Cenira

Personal information
- Full name: Cenira Sampaio Pereira do Prado
- Date of birth: 12 February 1965 (age 61)
- Place of birth: Rio de Janeiro, Brazil
- Height: 1.56 m (5 ft 1+1⁄2 in)
- Position: Attacking midfielder

Senior career*
- Years: Team / Apps / (Gls)
- Madureira
- Flamengo
- Radar
- Vasco da Gama

International career^{‡}
- Brazil

= Cenira =

Brazilian footballer (born 1965)

Cenira Sampaio Pereira do Prado (born 12 February 1965), commonly known as Cenira, is a Brazilian former footballer who played as an attacking midfielder or playmaker for the Brazil women's national football team.

==Playing career==
Cenira was a leading player at EC Radar when she was a teenager. After beginning her career at Madureira and spending a brief spell with Flamengo, she moved to Radar and scored 34 goals in 1984. In 1987 Cenira returned from the birth of her first child, Guilherme, to sign a professional contract for the new Vasco da Gama women's team. She missed Radar's trip to the 1988 FIFA Women's Invitation Tournament in Guangdong, where they represented Brazil and finished in third place.

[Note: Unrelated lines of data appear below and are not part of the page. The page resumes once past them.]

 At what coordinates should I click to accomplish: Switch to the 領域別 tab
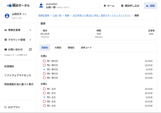point(71,48)
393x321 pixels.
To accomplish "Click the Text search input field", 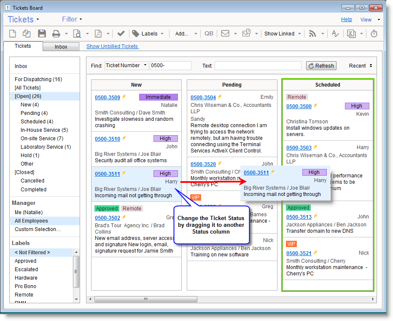I will pyautogui.click(x=258, y=65).
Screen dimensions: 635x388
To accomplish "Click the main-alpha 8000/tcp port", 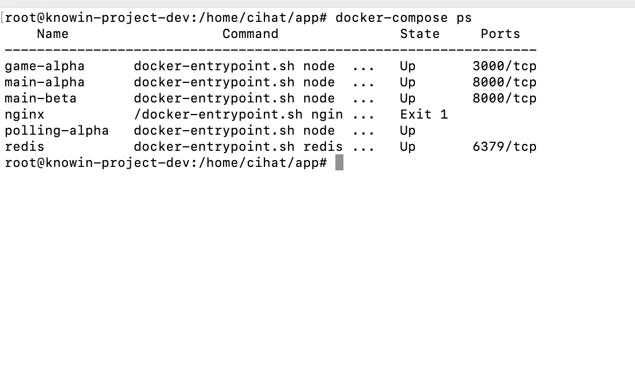I will 504,82.
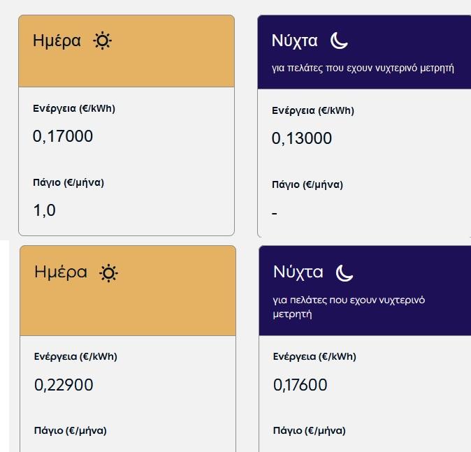This screenshot has width=471, height=452.
Task: Click the night meter note in the bottom Νύχτα card
Action: [349, 307]
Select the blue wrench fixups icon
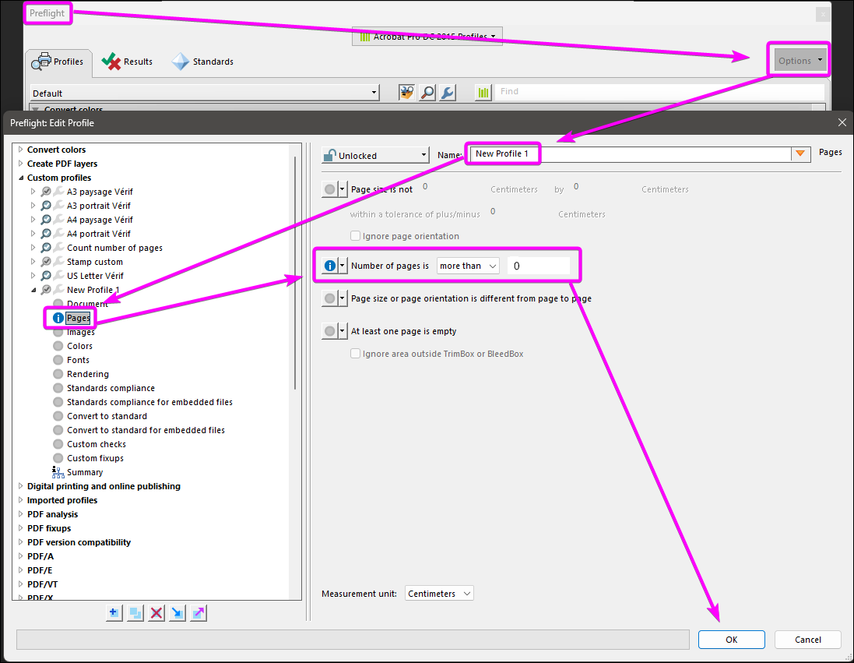 447,92

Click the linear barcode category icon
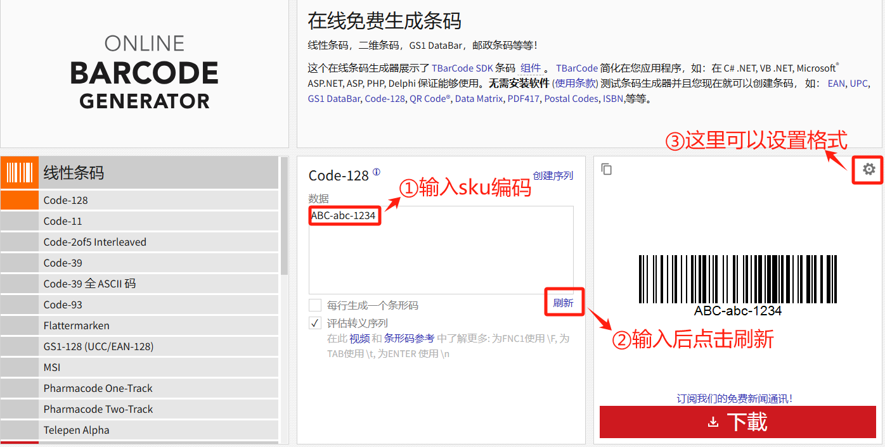[20, 172]

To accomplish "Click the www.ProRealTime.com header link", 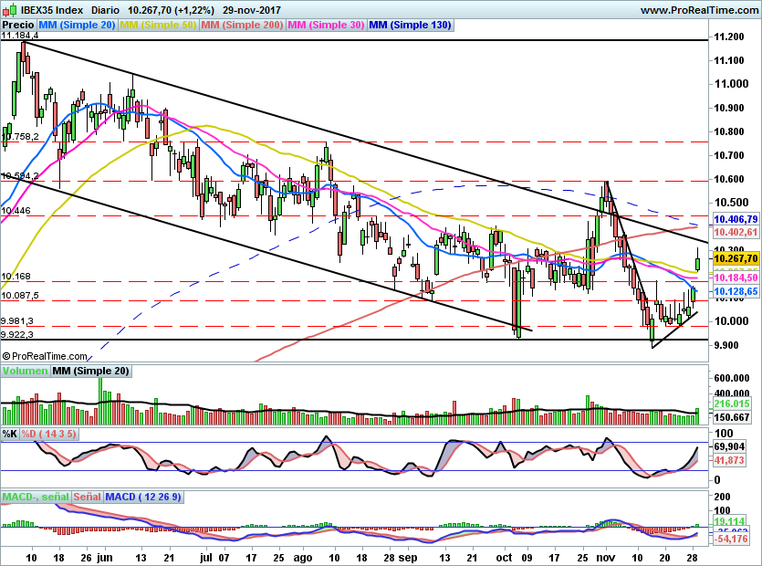I will 701,9.
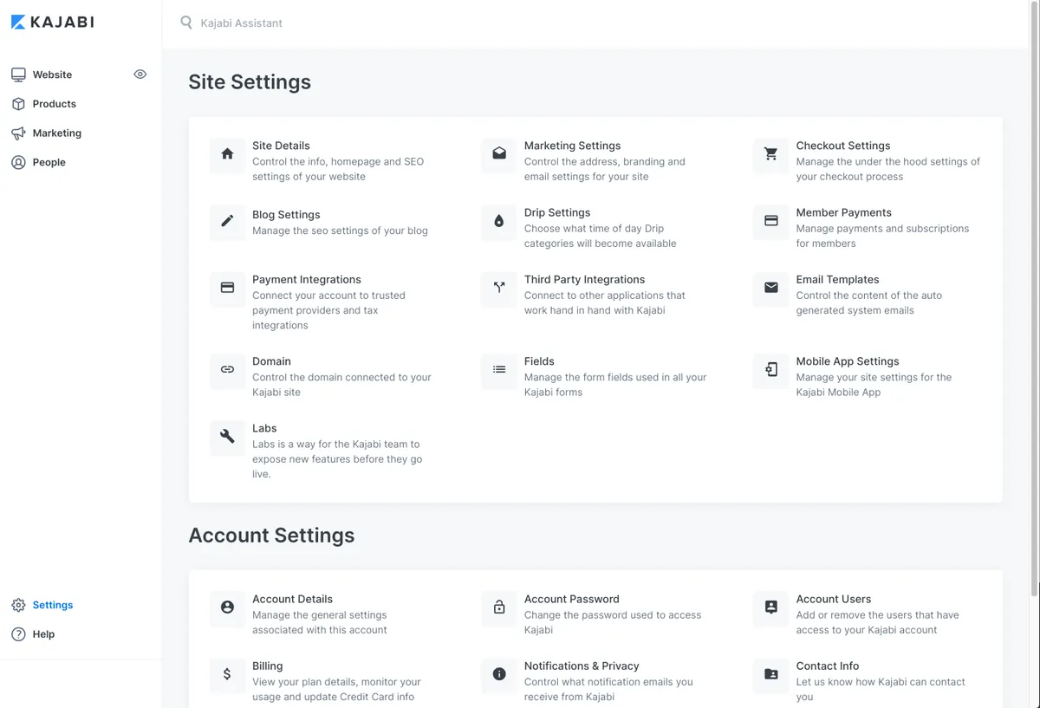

In the 1991 FIFA Women's World Cup Cenira featured in all three group games; as a substitute in the 1–0 win over Japan and playing the full 80 minutes in defeats to the United States (0–5) and Sweden (0–2).

The Brazilian women's national team did not play another match for over three years, until a sponsorship from Maizena corn starch allowed them to play in the 1995 South American Women's Football Championship. Cenira was captain of the team and as the only married player, was seen as the team's mother figure. She retained the captaincy at the 1995 FIFA Women's World Cup in Sweden.

After Cenira was left out of the Brazil squad for the 1996 Atlanta Olympic Games, she gave an explosive interview to Placar magazine which lifted the lid on the team's internal politics. Excoriating the Brazilian Football Confederation's (CBF) women's football chief, she claimed, variously, that players still close to Radar boss Eurico Lira had been frozen out, players were being bullied into moving to certain clubs, and that certain players were only picked to keep other players happy.

==Personal life==
Cenira married Sérgio Luís, the massage therapist of the Brazil women's national team. She had two children during her playing career and was the proprietor of a sandwich trailer in Rio.